FRANKFURT AM MAIN (AFP) - The German government warned on Monday (March 5) that a transatlantic trade war would harm both Europe and the US, urging Washington not to take a "wrong path" after a weekend of aggressive rhetoric.
"A trade war would not be in German, European or American interests," Chancellor Angela Merkel's spokesman Steffen Seibert told reporters in Berlin after President Donald Trump at the weekend threatened to impose tariffs on car imports from the European Union.
"Closing oneself off and protectionism are the wrong path," Mr Seibert said.
"Such measures would inflict pain on international trade flows and our industry, but above all hurt workers and consumers on both sides of the Atlantic."
French President Emmanuel Macron said on Monday that the European Union must “react quickly” to US plans for tariffs of steel and aluminium imports.
“I believe it is important for the EU to react quickly, within the framework of the WTO and in a balanced manner,” Mr Macron said at a press conference.
“It’s clear that these (tariffs) would go against WTO rules,” he added.
Last week, Brussels raised the spectre of a tit-for-tat trade war with the US, saying it would slap a border tax on items like motorcycles, orange juice and jeans if Mr Trump went ahead with a promised tariff on steel and aluminium imports into the US.
"We will not sit idly when European industry and jobs are threatened," European Commission chief Jean-Claude Juncker said.
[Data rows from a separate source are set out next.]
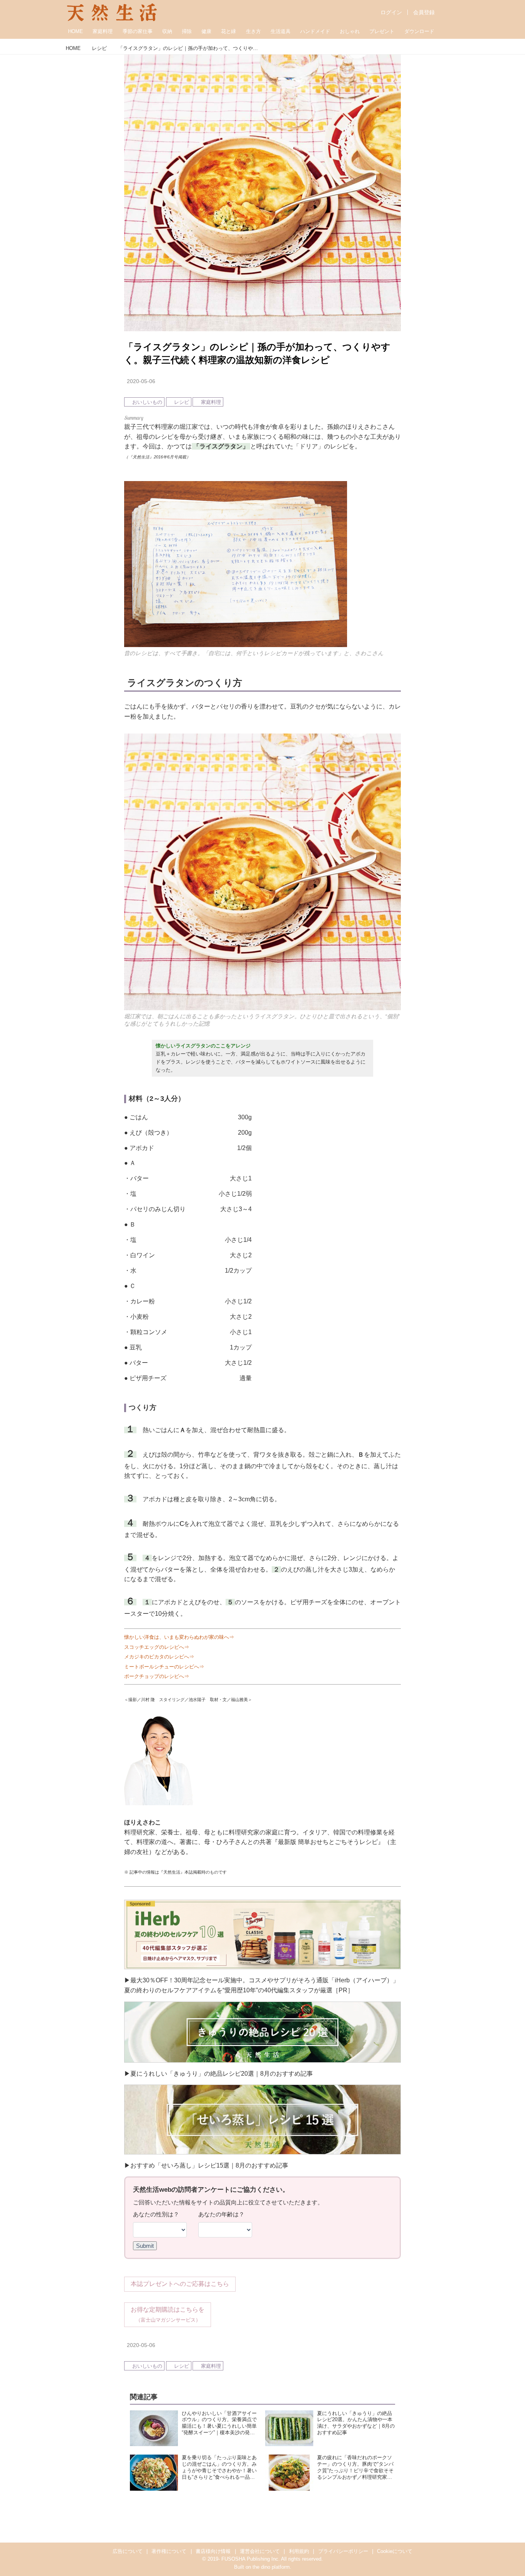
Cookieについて (394, 2551)
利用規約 (299, 2551)
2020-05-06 (141, 381)
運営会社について (260, 2551)
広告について (128, 2551)
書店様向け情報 (213, 2551)
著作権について (168, 2551)
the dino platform (271, 2567)
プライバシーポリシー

The EU's response matches similar moves during a 2003 "steel war" unleashed by Mr George W. Bush's administration - which prompted the US to back down before the EU carried out its threat.
This time, if the EU implements the plans, "we will simply apply a tax on their cars which freely pour into the US," Mr Trump tweeted on Saturday.
That new threat followed a declaration by the President on Friday that "trade wars are good, and easy to win" in response to the initial uproar at his plans for a metals tariff.
Along with close partner France, other EU capitals and the Commission, Berlin will "watch very closely what the US government implements this week and then evaluate the correct reaction", Mr Seibert said.
"We will defend open markets, free markets," he added.
The automobile industry is Germany's largest sector, employing roughly 800,000 people across the country and many thousands more around the world.
Nevertheless, German vehicles account for just 7.9 per cent of the American auto market according to the VDA industry association.
As well as exporting to the region, German car-makers also manufacture many of their vehicles for sale in North America on US soil, amounting to some 803,000 last year.
BMW's massive Spartanburg plant in South Carolina alone employs 10,000 workers producing around 1,400 vehicles per day.